The Federal Government is targeting fresh $2bn (N394bn) as non-oil export earnings in the 2016 fiscal period.
The Managing Director, Nigerian Export-Import Bank, Mr. Robert Orya, disclosed this in Abuja in an interview on the sidelines of a conference on how to stimulate non-oil exports.
The conference, organised by the Central Bank of Nigeria in collaboration with NEXIM, had as its theme: ‘Strategies for growing Nigeria’s non-oil exports’.
Orya lamented that the country had not been able to achieve the potential of the sector despite its abundant resources, adding that there was a need for banks to increase lending to non-oil exporters.
Available statistics showed that credit to the non-oil export sector had been declining in the last five years, with the sector getting about 0.6 per cent of the total domestic credit to the economy.

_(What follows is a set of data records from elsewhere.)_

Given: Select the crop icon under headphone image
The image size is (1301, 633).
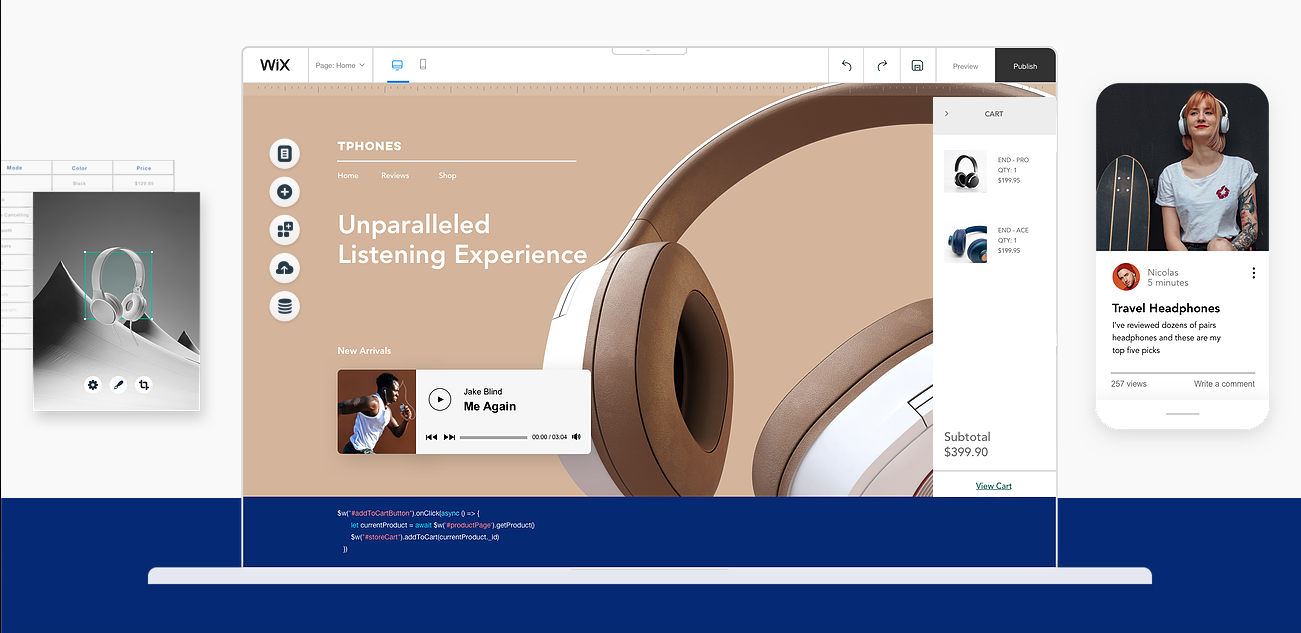Looking at the screenshot, I should coord(144,384).
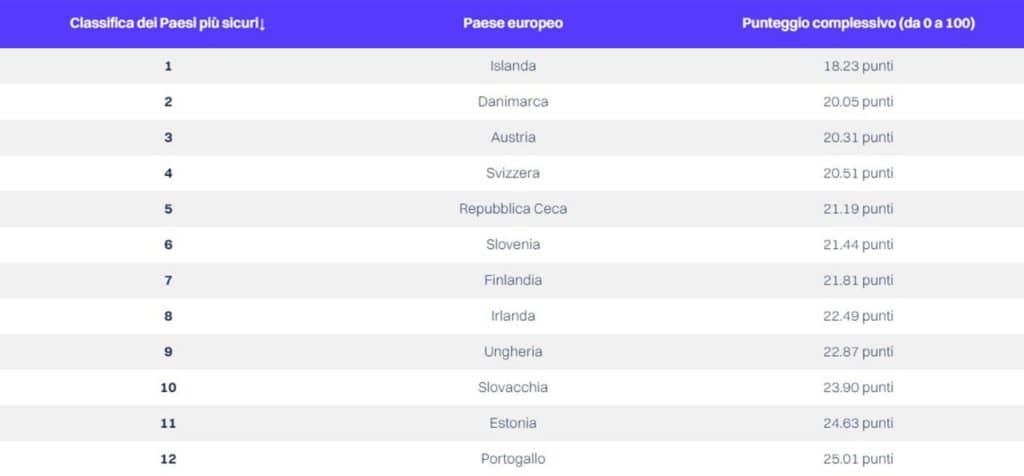Click Portogallo in the last row
This screenshot has height=476, width=1024.
click(513, 459)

Orya said the dearth of funding from banks for non-oil exports was a major reason for the N300bn intervention fund set up by the CBN.
With the CBN intervention, the NEXIM boss said Nigerians would soon begin to see an increase in the number of non-oil products exported to other countries.
He said, “We have only six products in a basket for the whole country. Why can’t we look for ways of increasing the number of commodities? Because when you begin to export commodities in raw forms, you are exporting jobs and opportunities to other countries.
“We should not repeat the same mistakes we made with crude oil. We send our oil abroad, it gets refined and sent back to us and we buy at a higher rate. Where they are refining, they are creating jobs and they are creating a lot of opportunities for their own economies. So, this is what we need to avoid in the non-oil sector.